「昼ごはんくらい、ちゃんと食べたい」
そんな当たり前の欲求が、物価高の波の中で揺らいでいる。
かつては500円台で選べた定食が800円を超え、ワンコインランチは姿を消しつつある。
企業の社員食堂がない職場では、毎日のランチ代は無視できない固定コストとなり、選択肢は徐々に「満足」よりも「妥協」へとシフトしている。
値上げラッシュの中で、“選ぶ”行為は試される
総務省の『家計調査』(2023年)によれば、単身勤労世帯の昼食費は平均約650円。
だが都市部で外食をする場合、800円以上を想定しなければ選択肢は限られる。
物価上昇のペースは、日替わり定食よりも速いのだ。
コンビニのパスタにサラダをつけると700円を超える。
牛丼チェーンも、以前の価格帯では収まらない。
一方で「冷凍食品+レンジ」「自作弁当+前夜の残り」など、工夫を凝らす人も増えている。
満腹感か、栄養か、スピードか。
そのすべてを叶えようとすると、コストが跳ね上がる。
どこを切り捨てるかが“個人の判断”として押し戻されている現状がある。
昼ごはんが「自己責任化」している
「お金をかけないなら、自分でつくればいい」
「時間がないなら、プロテインバーでも十分だ」
そんな言葉が、SNSにも、職場の会話にもあふれている。
だがその背後には、“食べることの価値を軽く見積もる空気”が漂っている。
本来、昼食は単なるエネルギー補給ではない。
午前と午後をつなぐ回復の時間であり、自律神経や血糖を整える行為でもある。
それをおろそかにすることは、集中力やメンタル、長期的には健康リスクにもつながる。
企業は昼ごはんから働き方を見直せるか
にもかかわらず、食事にコストをかけることが「甘え」や「意識高い系」と揶揄される場面さえある。
“ちゃんと食べたい”という欲求が、贅沢や怠慢として処理されかねない空気がある。
一部の企業では、こうした状況を改善しようという試みも始まっている。
たとえば、サブスクリプション型の弁当支援サービス「オフィスおかん」や「green」では、社内に冷蔵型の惣菜ステーションを設置し、1品100〜200円で手軽に食べられるようにしている。
導入企業の中には、昼食補助を“食べる権利への投資”と位置付けるところも出てきた。
一方、古くから社員食堂を持つ企業の中には、原材料費が上がっても価格を据え置いているケースもある。

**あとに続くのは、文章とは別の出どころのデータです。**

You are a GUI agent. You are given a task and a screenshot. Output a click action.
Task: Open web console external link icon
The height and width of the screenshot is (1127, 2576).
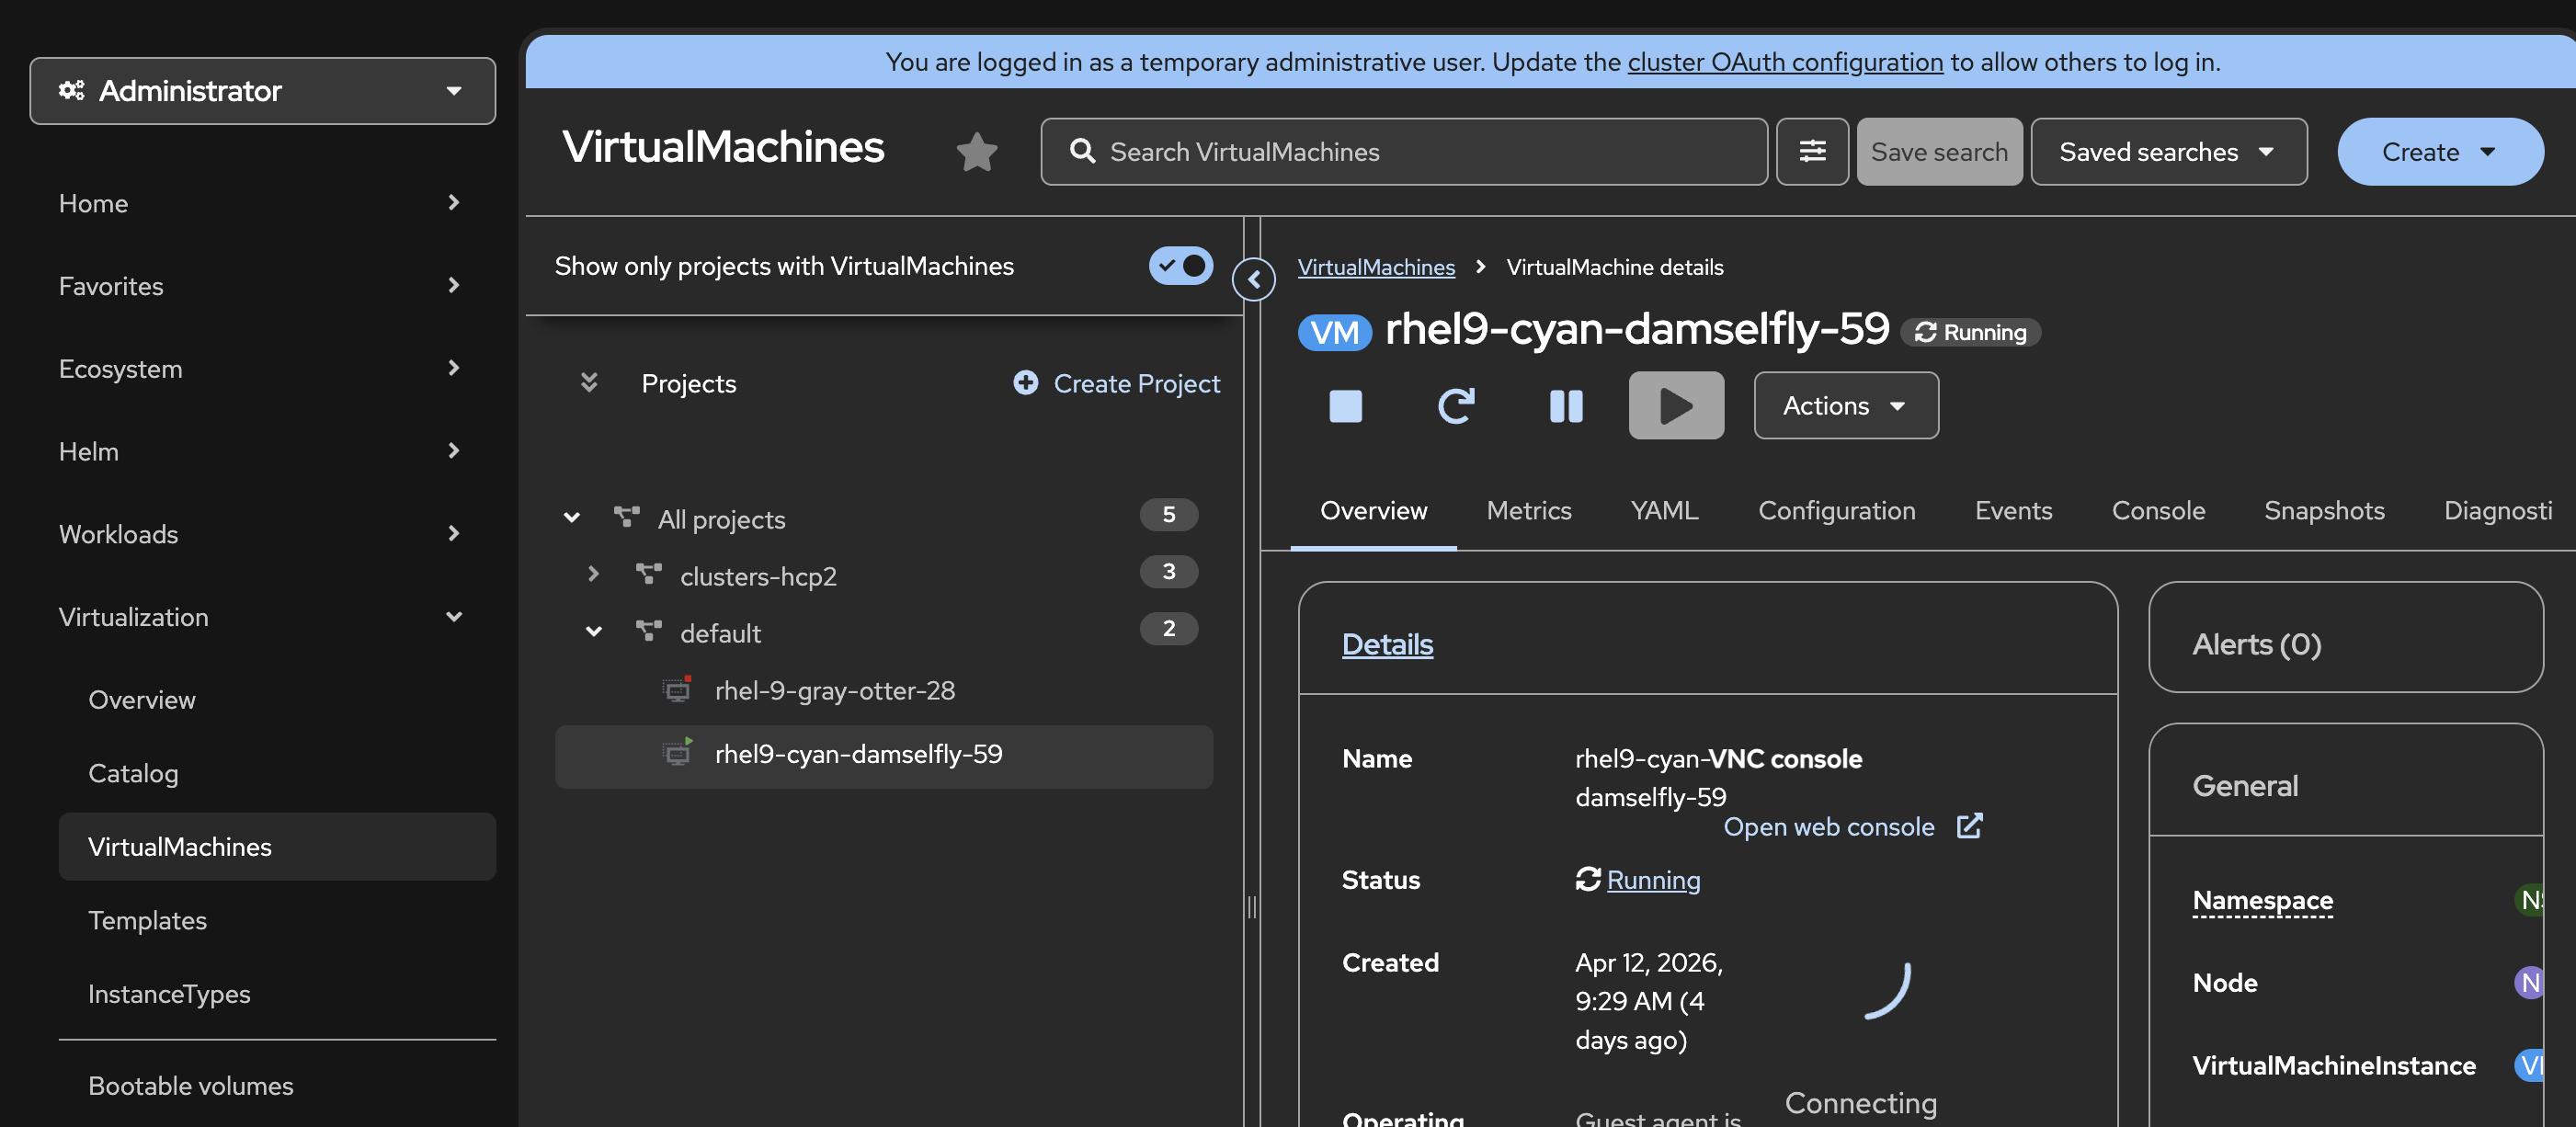1968,826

コストを企業側が一部負担することで、「きちんと食べること」の選択肢を守っている。
しかしそれは、全体から見ればまだ例外だ。
多くの職場では、「昼ごはんは個人でどうにかするもの」として、見過ごされ続けている。
食べることは、“働くこと”の一部である
昼食の選択は、企業の制度や社会の設計とは無関係に見える。
だが実際には、その積み重ねが働く人のコンディションに影響を与え、パフォーマンスや離職率、満足度にまで波及していく。
たとえば、15分でパンをかじって終わる昼休みと、30分座って食べる定食の間には、“生産性の差”では測れないものがある。
それは、働く人の尊厳や安心につながる感覚だ。
物価高は止められない。だがその中で、「きちんと食べること」が贅沢扱いされていく社会は、本当に健全だろうか。
企業も、自治体も、働く人自身も。
“ちゃんと食べる”という行為を守るために、見直すべきものは少なくない。